• **Task requirements**:
Make an exact copy, without pictures, of the lines below from the one containing "Where should I" to the last line, both ends included.

• • • • • • •

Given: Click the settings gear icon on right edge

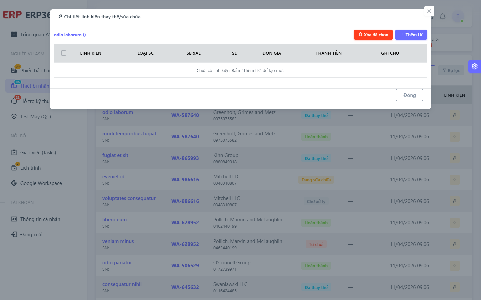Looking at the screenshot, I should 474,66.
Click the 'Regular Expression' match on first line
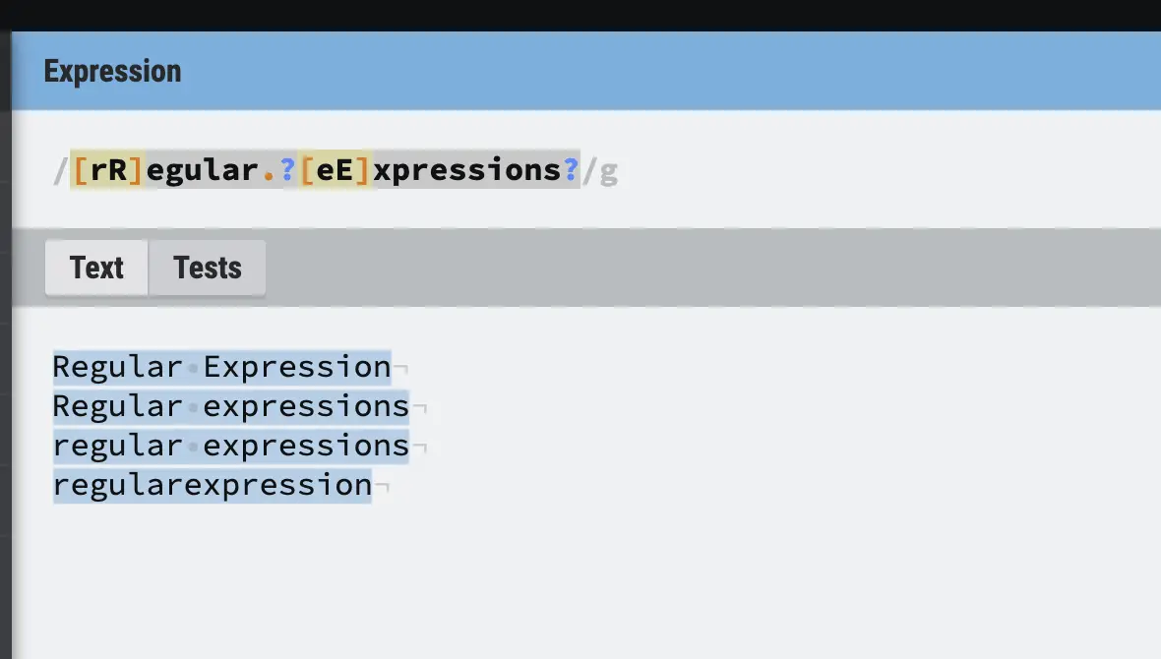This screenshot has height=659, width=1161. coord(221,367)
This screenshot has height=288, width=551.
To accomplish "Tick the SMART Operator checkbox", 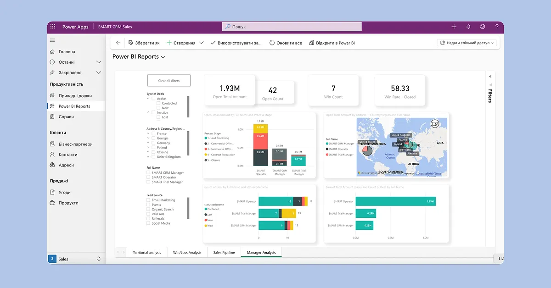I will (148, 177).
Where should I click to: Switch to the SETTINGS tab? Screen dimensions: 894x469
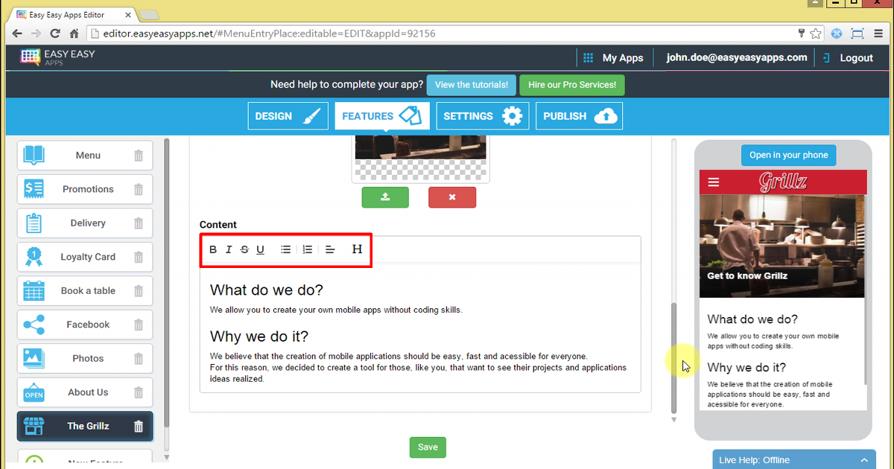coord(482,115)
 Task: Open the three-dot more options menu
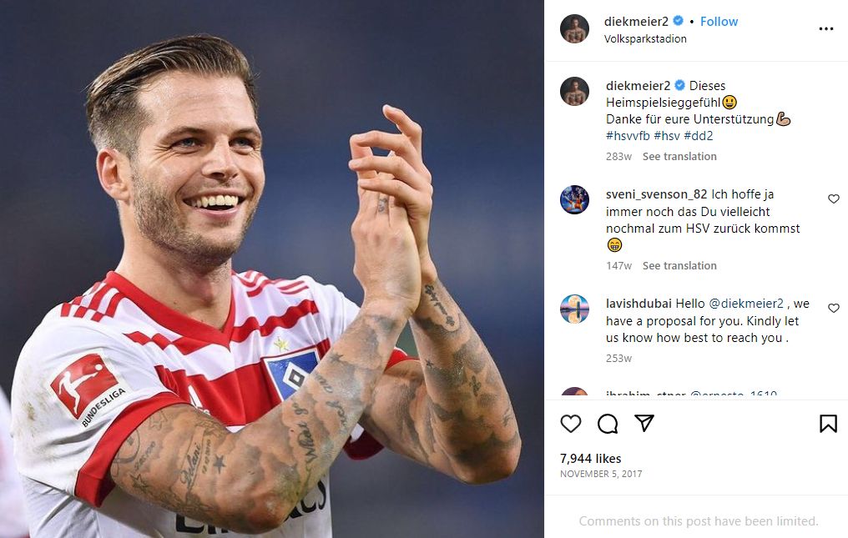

• • • • • • •

• **Response to the exercise**:
Where should I click to: Switch to the SETTINGS tab? Screen dimensions: 894x469
coord(482,115)
 Task: Open the three-dot more options menu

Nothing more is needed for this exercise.